Chapter: Data Representation - From Our World to the Computer's World
Hello everyone! Ever wondered how your computer understands your photos, music, and even the words you're reading right now? It's not magic! Computers have their own special language, and in this chapter, we're going to learn how to speak it. We'll explore how all kinds of information, from a simple number to a complex video, get translated into a format that a computer can understand.
Understanding this is a fundamental skill in ICT. It's like learning the alphabet before you can read. Let's dive in and decode the digital world together!
1. Analog vs. Digital Data: The Two Worlds
In our world, most things are analog. In the computer's world, everything is digital. Let's see what that means.
What is Analog Data?
Think of a dimmer switch for a light. You can turn the knob smoothly to get any level of brightness, from completely off to fully on, and all the infinite levels in between.
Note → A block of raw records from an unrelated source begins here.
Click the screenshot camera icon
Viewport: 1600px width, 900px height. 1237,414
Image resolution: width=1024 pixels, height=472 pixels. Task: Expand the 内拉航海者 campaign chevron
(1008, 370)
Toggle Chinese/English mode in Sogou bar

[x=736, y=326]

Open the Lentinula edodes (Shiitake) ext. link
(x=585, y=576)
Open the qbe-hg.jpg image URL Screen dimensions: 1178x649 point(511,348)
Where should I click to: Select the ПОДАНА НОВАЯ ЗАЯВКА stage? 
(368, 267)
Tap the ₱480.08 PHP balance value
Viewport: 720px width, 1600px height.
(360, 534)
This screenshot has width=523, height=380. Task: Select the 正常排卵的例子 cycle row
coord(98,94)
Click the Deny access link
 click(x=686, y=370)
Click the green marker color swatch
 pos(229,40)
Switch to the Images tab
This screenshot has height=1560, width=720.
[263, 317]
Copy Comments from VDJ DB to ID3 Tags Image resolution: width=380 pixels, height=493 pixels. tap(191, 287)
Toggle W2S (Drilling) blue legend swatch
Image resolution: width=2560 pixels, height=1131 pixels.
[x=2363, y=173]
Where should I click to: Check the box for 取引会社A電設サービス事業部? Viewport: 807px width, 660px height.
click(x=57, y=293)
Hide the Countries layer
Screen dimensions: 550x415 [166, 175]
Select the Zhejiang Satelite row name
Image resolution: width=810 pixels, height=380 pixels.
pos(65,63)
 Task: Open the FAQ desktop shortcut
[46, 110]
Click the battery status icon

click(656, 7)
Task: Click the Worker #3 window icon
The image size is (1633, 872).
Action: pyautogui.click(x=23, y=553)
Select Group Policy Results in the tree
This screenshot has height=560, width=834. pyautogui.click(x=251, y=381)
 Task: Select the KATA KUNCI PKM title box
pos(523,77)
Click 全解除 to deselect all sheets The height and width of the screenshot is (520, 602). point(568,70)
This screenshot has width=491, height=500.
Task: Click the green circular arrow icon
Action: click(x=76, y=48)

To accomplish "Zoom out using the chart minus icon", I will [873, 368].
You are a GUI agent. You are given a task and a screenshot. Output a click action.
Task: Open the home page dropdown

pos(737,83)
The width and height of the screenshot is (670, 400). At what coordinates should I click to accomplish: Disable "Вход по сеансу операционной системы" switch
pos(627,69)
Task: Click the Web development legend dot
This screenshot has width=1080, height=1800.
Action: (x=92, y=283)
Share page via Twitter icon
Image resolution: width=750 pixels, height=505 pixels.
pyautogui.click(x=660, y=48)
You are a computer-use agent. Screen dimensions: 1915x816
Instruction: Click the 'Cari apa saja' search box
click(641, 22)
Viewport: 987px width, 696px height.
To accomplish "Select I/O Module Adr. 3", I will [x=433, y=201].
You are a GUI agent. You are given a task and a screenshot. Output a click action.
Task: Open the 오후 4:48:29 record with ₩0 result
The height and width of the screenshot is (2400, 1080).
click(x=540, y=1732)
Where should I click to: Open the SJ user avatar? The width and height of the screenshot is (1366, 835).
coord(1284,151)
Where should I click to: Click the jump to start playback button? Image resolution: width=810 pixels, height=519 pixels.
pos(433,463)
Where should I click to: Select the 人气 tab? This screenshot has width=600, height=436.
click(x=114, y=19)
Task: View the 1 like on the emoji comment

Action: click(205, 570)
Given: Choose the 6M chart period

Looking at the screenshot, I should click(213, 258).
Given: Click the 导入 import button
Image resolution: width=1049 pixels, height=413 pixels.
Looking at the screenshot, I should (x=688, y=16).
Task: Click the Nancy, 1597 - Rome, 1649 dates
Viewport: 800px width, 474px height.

Analog data is continuous, meaning it can have an infinite number of values within a range.
Real-world examples: The sound waves from your voice, the temperature in a room, the colours in a real-life sunset.
What is Digital Data?
Now, think of a standard light switch. It has only two positions: ON or OFF. There is nothing in between.
Digital data is discrete, meaning it's represented by a fixed number of separate values. In computers, this is simplified to just two values: 0 (Off) and 1 (On). Each 0 or 1 is called a bit (short for binary digit).
Real-world examples: The text in a book (made of separate letters), the score in a football game, the number of steps you've walked today.
Converting Between Worlds
Computers can't understand the smooth, continuous nature of the real world. So, we need to convert analog data into digital data for a computer to process it.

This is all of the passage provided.